Short task A: Repeat the forum thread on sigmoid neurons and practicing course concepts word for word.

Provided passage:
They both are in one or the other ways related each other. A sigmoid neuron makes use of loss function, which in this case is cross-entropy function. By changing the values of ‘w’ and ‘b’, we can get various sigmoid functions and thus, we change the slope of the curve. We normally start from a random sigmoid function & gradually reach the desired sigmoid function for which the loss is going to be minimal.
How can I practice these concepts? Having it explained is great but I never remember anything unless I can use it. Any suggestions of how, where and what to do that with? Not just Logistic Regression but all of the algorithms that are used in this course.
Thanks.
Hi, Matthew Woolhouse.
You are absolutely right!
You can create your own dataset or get a preferred dataset that is easily available to you and practice the things that you’ve learned till now in the DL specialization. There are various platforms like Kaggle (a good to go for the beginners) that could help you out with certain projects; you can pullout requests at Github to explore on projects being handled by the professionals; look out for already built-in projects that are available on open access to explore more. Besides, you can practice with the same datasets by opening a new Jupyter notebook on Coursera, I don’t think that the team will ever charge if you try to hone your skills and want to practice until your subscription is on for the defined time period.
Insights from other mentors are always welcomed!

Listed entries:

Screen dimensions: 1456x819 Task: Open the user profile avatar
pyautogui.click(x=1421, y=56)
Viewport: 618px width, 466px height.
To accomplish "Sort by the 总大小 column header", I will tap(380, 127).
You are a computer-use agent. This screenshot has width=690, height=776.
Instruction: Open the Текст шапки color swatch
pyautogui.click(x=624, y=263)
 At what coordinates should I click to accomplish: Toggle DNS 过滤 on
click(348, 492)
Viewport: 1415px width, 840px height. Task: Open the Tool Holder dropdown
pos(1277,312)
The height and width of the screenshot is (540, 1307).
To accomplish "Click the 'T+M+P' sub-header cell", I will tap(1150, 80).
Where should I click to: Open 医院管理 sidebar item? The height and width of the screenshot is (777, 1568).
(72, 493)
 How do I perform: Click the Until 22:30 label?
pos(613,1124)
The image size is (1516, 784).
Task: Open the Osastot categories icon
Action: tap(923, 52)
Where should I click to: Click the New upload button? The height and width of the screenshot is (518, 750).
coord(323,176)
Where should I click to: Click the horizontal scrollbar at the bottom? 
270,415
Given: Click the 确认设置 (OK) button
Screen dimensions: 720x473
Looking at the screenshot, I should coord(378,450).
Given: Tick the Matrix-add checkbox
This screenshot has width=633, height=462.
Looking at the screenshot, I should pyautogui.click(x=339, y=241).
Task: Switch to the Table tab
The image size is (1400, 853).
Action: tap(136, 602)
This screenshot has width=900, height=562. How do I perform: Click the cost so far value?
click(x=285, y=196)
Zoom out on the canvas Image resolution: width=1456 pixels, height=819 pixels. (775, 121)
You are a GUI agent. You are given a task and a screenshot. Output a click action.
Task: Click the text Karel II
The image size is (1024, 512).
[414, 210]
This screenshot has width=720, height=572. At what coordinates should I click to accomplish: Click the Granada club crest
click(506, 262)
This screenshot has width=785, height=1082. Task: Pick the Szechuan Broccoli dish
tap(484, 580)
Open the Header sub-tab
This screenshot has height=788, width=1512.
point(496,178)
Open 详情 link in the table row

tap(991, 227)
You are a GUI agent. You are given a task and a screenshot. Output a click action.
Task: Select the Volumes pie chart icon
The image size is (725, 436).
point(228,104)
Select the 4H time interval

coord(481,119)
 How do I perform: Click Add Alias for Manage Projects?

Short task B: Reproduce the records verbatim, starting at their first line and stopping after the line that contains "will tap(380, 127).".

Task result A:
They both are in one or the other ways related each other. A sigmoid neuron makes use of loss function, which in this case is cross-entropy function. By changing the values of ‘w’ and ‘b’, we can get various sigmoid functions and thus, we change the slope of the curve. We normally start from a random sigmoid function & gradually reach the desired sigmoid function for which the loss is going to be minimal.
How can I practice these concepts? Having it explained is great but I never remember anything unless I can use it. Any suggestions of how, where and what to do that with? Not just Logistic Regression but all of the algorithms that are used in this course.
Thanks.
Hi, Matthew Woolhouse.
You are absolutely right!
You can create your own dataset or get a preferred dataset that is easily available to you and practice the things that you’ve learned till now in the DL specialization. There are various platforms like Kaggle (a good to go for the beginners) that could help you out with certain projects; you can pullout requests at Github to explore on projects being handled by the professionals; look out for already built-in projects that are available on open access to explore more. Besides, you can practice with the same datasets by opening a new Jupyter notebook on Coursera, I don’t think that the team will ever charge if you try to hone your skills and want to practice until your subscription is on for the defined time period.
Insights from other mentors are always welcomed!

Task result B:
Screen dimensions: 1456x819 Task: Open the user profile avatar
pyautogui.click(x=1421, y=56)
Viewport: 618px width, 466px height.
To accomplish "Sort by the 总大小 column header", I will tap(380, 127).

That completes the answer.